Study Design: Fetal and maternal catheters were placed under general anesthesia and animals allocated at random to receive intratracheal maternal administration of either nitrogen (n = 8) or compressed air (n = 8). Five days after surgery (125 days' gestational age), nitrogen infusion was adjusted to reduce fetal brachial artery PO2 by 25%. The targeted decrease in fetal oxygenation was maintained for 5 days while fetal ECoG activity and fetal and maternal cardiovascular variables were continuously recorded. Data are presented as mean +/- SEM and were analyzed by two-way analysis of variance (ANOVA) or two-sample t test.
Results: Nitrogen infusion decreased fetal Po2 by 26% (20.5 +/- 1.7 versus 14.3 +/- 0.8) without changing fetal PCO2 or pH. Mild fetal hypoxemia was associated with fetal tachycardia and increased fetal blood pressure (P < .05). Fetal ECoG in hypoxic fetuses showed a significant decrease in the time spent in high voltage (HV) (P < .05) and an increase in the time spent in low voltage (LV) and in the number of low voltage events (P < .05).

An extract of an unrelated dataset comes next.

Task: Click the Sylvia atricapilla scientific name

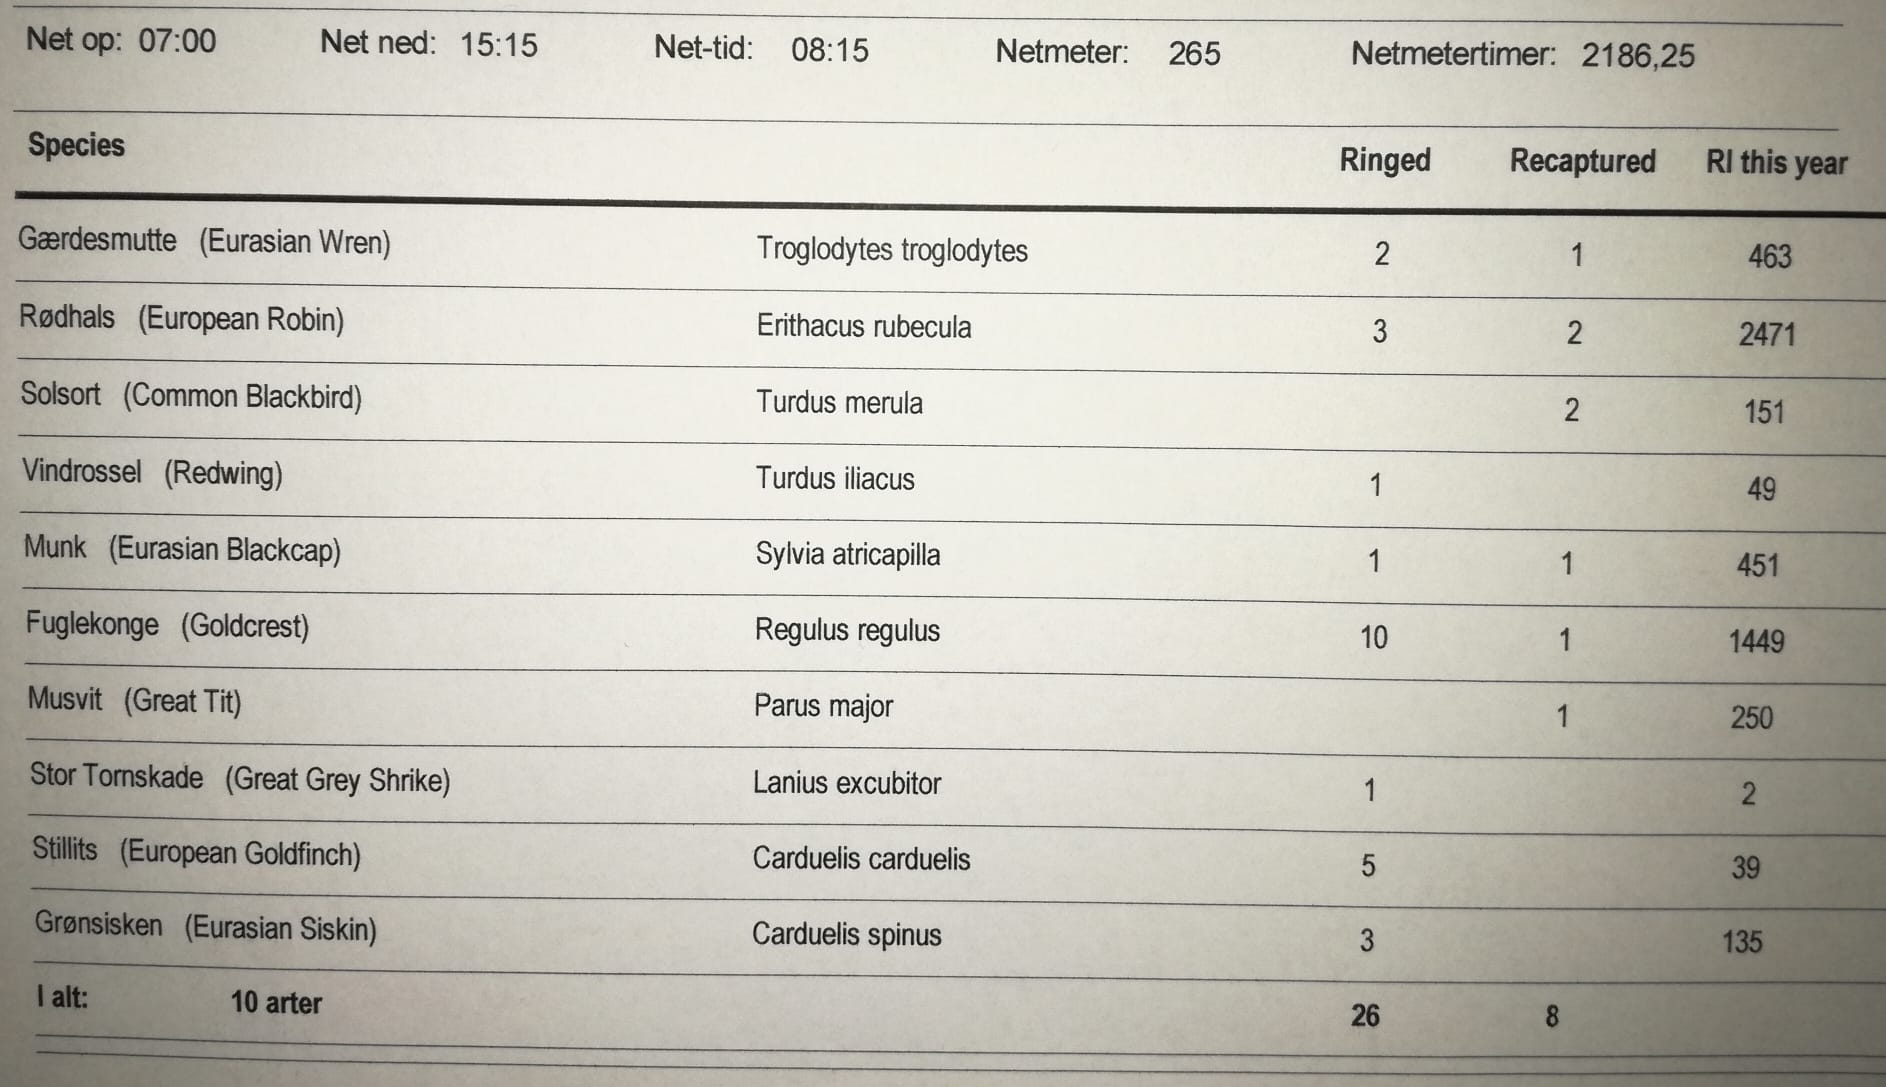Action: [847, 555]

Also, a significant decrease in the proportion of 1-4 Hz and an increase in the proportion of 13-20 Hz frequencies was observed in LV events without a significant change in the frequency profile of HV events (P < .05).
Conclusion: Prolonged mild hypoxemia significantly altered fetal homeostasis as reflected by the sustained tachycardia and increased blood pressure. Fetal ECoG activity was affected significantly in a qualitatively and quantitative manner by mild prolonged hypoxemia.